«E’ la prescrizione il nostro incubo più grande»
PESCARA. «Abbiamo detto ai magistrati che la prescrizione è il nostro più grande incubo e che non può mandarci a casa dopo tanti anni di battaglie». Così Gianluca Tanda, del Comitato Vittime di...
PESCARA. «Abbiamo detto ai magistrati che la prescrizione è il nostro più grande incubo e che non può mandarci a casa dopo tanti anni di battaglie». Così Gianluca Tanda, del Comitato Vittime di Rigopiano, al termine dell'incontro ieri pomeriggio, nel Palazzo di Giustizia di Pescara, tra il procuratore capo, Massimiliano Serpi, il sostituto Andrea Papalia e 23 familiari di alcune delle 29 persone che il 18 gennaio 2017 persero la vita nel resort di Farindola, distrutto da una valanga. Prima di essere ricevuti dai magistrati i familiari hanno esposto immagini dei propri cari scomparsi e uno striscione con la scritta «Mai più», recante la data della tragedia.
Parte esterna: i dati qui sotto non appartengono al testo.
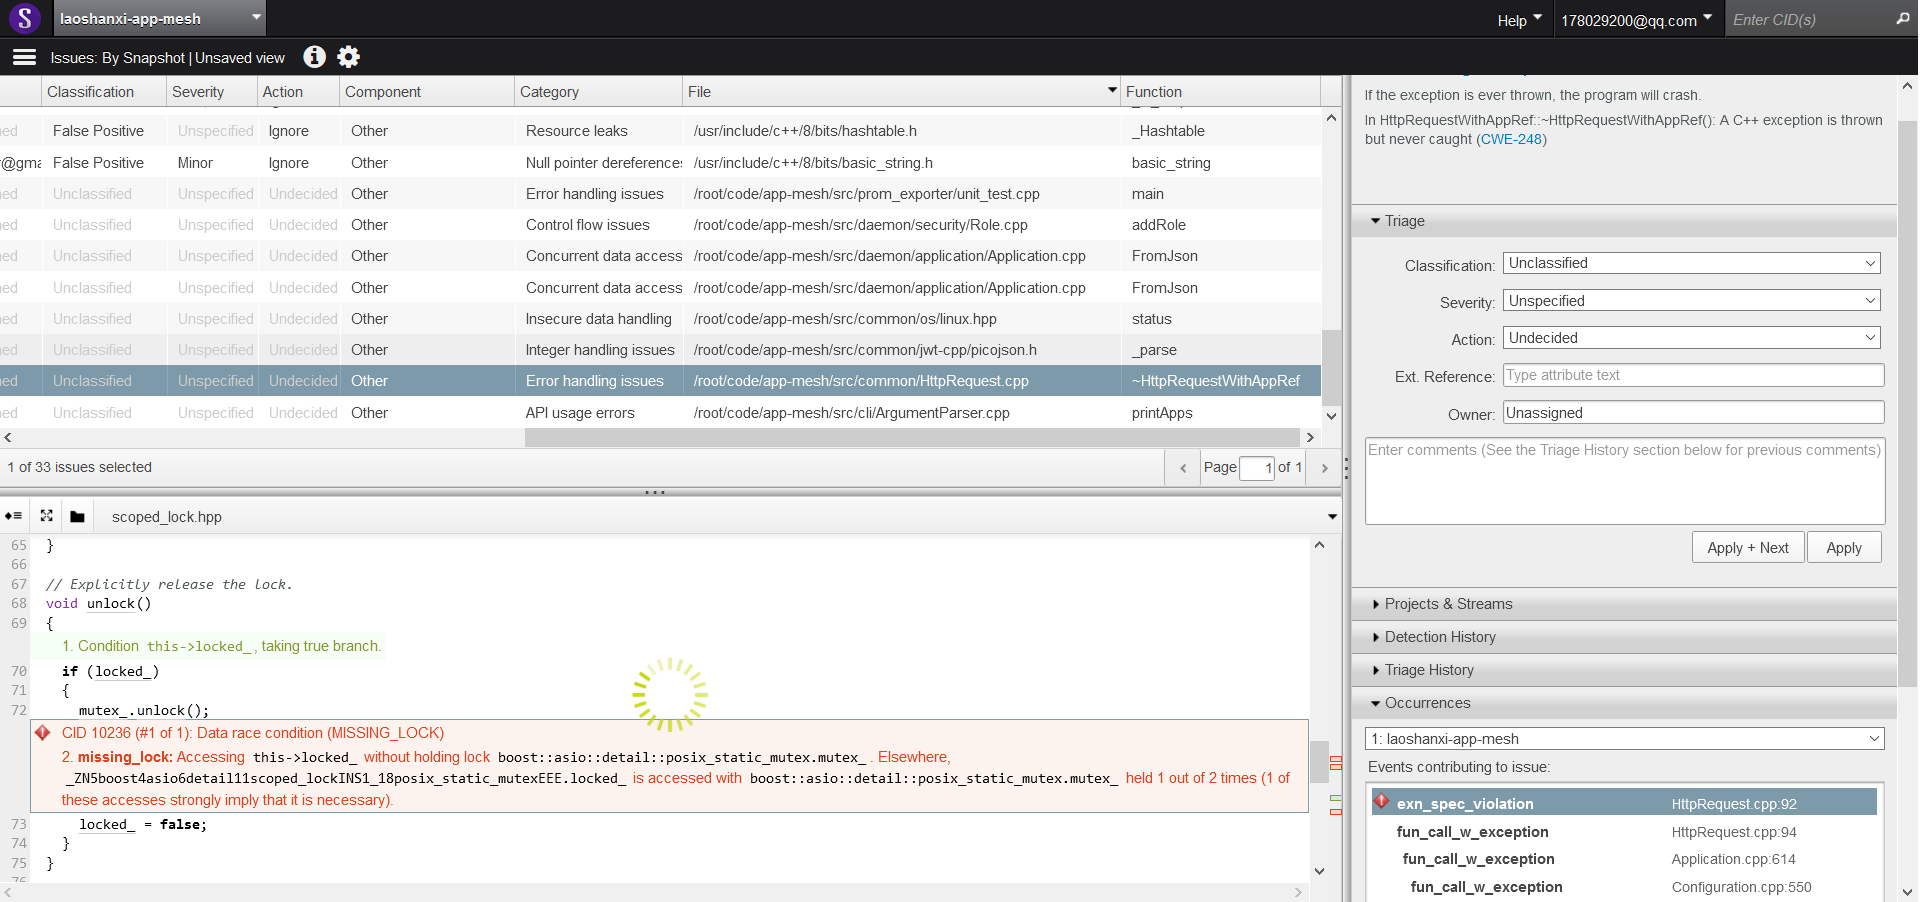1922x902 pixels.
Task: Open the view settings gear icon
Action: point(348,57)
«Abbiamo incontrato più volte il ministro della Giustizia Bonafede che sta lavorando molto su questa tragedia» ha proseguito Tanda «e insieme al Comitato nazionale vittime gli abbiamo consegnato un documento. Quel che è certo è che non possiamo sentirci dire “mi dispiace, il reato è prescritto e quindi non ci sono colpevoli”», ha concluso.